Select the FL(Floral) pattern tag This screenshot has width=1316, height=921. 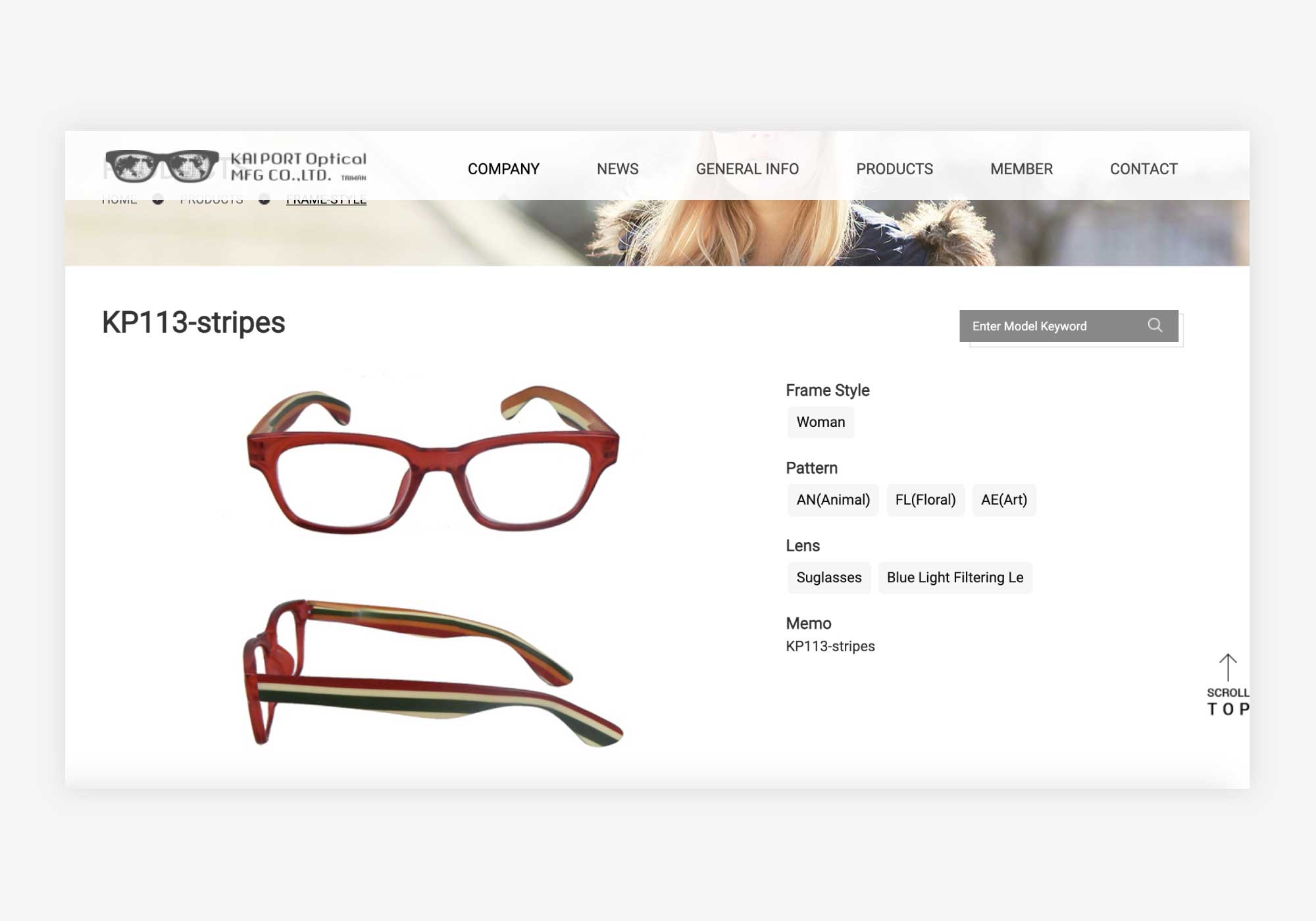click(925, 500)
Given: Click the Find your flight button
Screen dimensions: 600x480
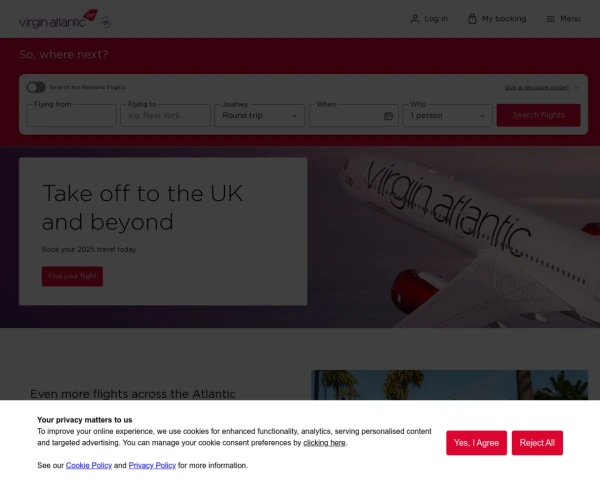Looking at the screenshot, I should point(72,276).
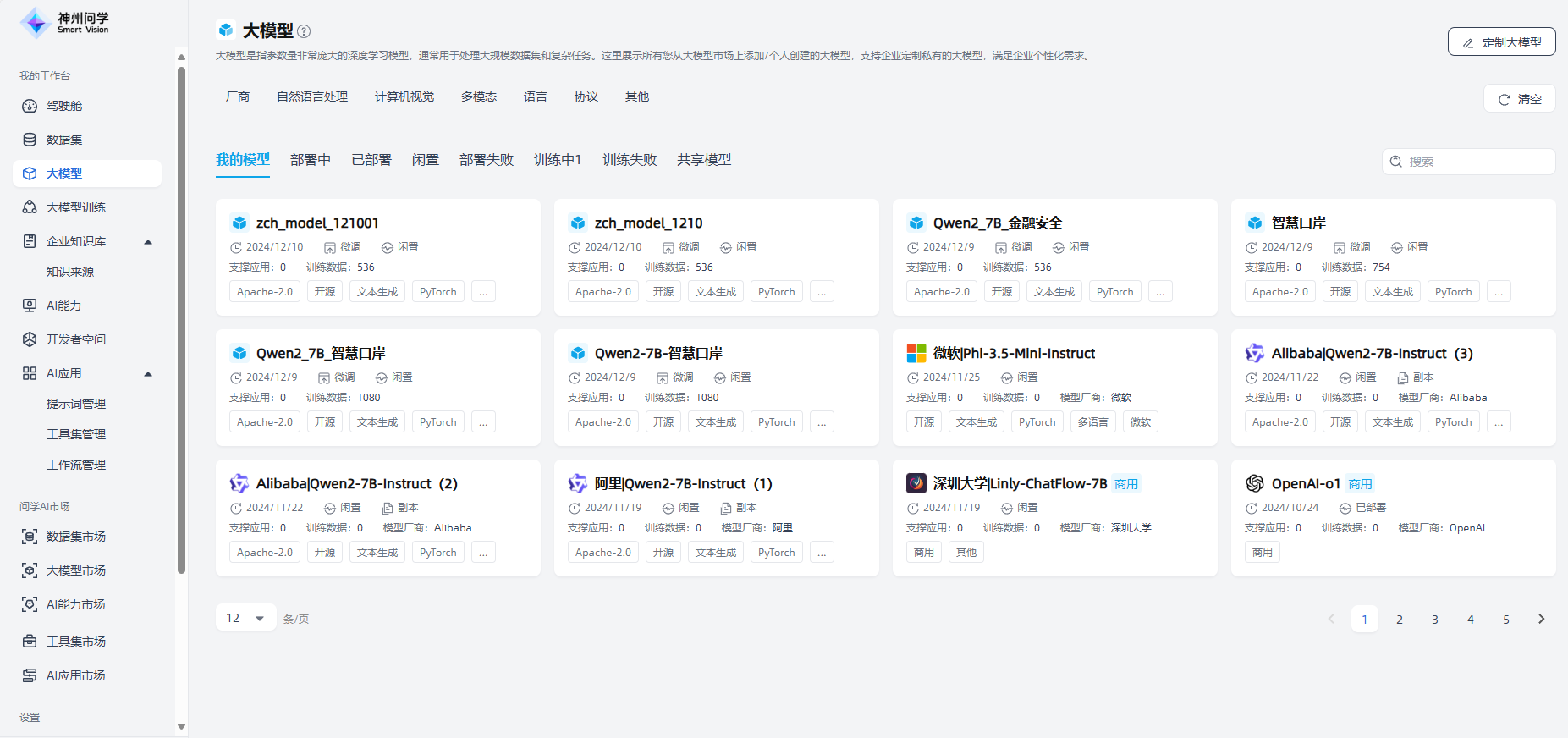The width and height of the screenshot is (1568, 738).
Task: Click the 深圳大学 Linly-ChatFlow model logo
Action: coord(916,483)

◆ ◆ ◆

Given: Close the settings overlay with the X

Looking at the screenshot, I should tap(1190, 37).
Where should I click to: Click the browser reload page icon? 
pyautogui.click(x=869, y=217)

◆ ◆ ◆

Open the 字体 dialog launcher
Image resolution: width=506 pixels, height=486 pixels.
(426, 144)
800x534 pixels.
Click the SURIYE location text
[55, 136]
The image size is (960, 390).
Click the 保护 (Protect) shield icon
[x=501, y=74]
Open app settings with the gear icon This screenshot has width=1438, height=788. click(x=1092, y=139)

◆ ◆ ◆

The exercise
Update the records from the line with "Given: Close the settings overlay with the X" up to and including the line with "pyautogui.click(x=869, y=217)": write those lines out again with "reload" changed to "refresh" and nothing else altered.

Worked answer
Given: Close the settings overlay with the X

Looking at the screenshot, I should tap(1190, 37).
Where should I click to: Click the browser refresh page icon? 
pyautogui.click(x=869, y=217)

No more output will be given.